Turkish prosecutors have issued detention warrants for more than 350 people in the Turkish Armed Forces (TSK), the Gülhane Education and Research Hospital (GATA) and the Health Ministry in three separate operations due to their alleged links to the Gülen movement.
The Turkish government accuses the Gülen movement of masterminding a failed coup on July 15, 2016 and labels it a “terrorist organization,” although the movement strongly denies involvement in the coup attempt or any terrorist activity.
As part of the largest operation into alleged members of the Gülen movement in the TSK, Turkish prosecutors have issued detention warrants for 304 people, most of whom are active duty military officers.

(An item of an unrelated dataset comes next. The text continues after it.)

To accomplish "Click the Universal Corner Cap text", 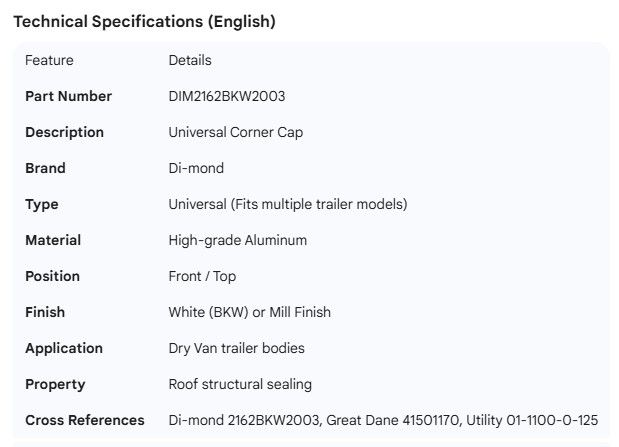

In the early hours of Tuesday, police teams began to conduct raids across 50 provinces as part of the İzmir-based operation to detain the suspects, who are accused of communicating with Gülen movement members through pay phones to avoid detection.
The suspects facing detention include five colonels, one lieutenant colonel, one major, 10 captains, 58 lieutenants, 221 noncommissioned officers, seven special sergeants and one civilian. While 193 of the suspects are from the Land Forces Command, 111 are with the Air Forces Command.
As part of the operation at GATA, whose former name, Gülhane Military Medical Academy, was changed following the coup attempt, detention warrants were issued for 37 people, 31 of whom are doctors. The suspects include two professors, five associate professors, five purged colonels, one retired colonel, five purged lieutenant colonels, an active duty major, two active-duty captains and a purged lieutenant.
As part of the third operation at the Health Ministry, detention warrants have been issued for 10 Health Ministry personnel, who have been detained. The detainees include three currently working doctors, three purged doctors, two doctors who resigned from their jobs, one retired doctor and one nurse. The detainees are accused of having a bank account at the Bank Asya, which was closed following the coup attempt due to its links to the Gülen movement; and using ByLock, a mobile phone application considered by Turkish authorities to be a secret tool of communication among Gülen movement members. Prosecutors have reportedly obtained statements from informants concerning their Gülen movement membership.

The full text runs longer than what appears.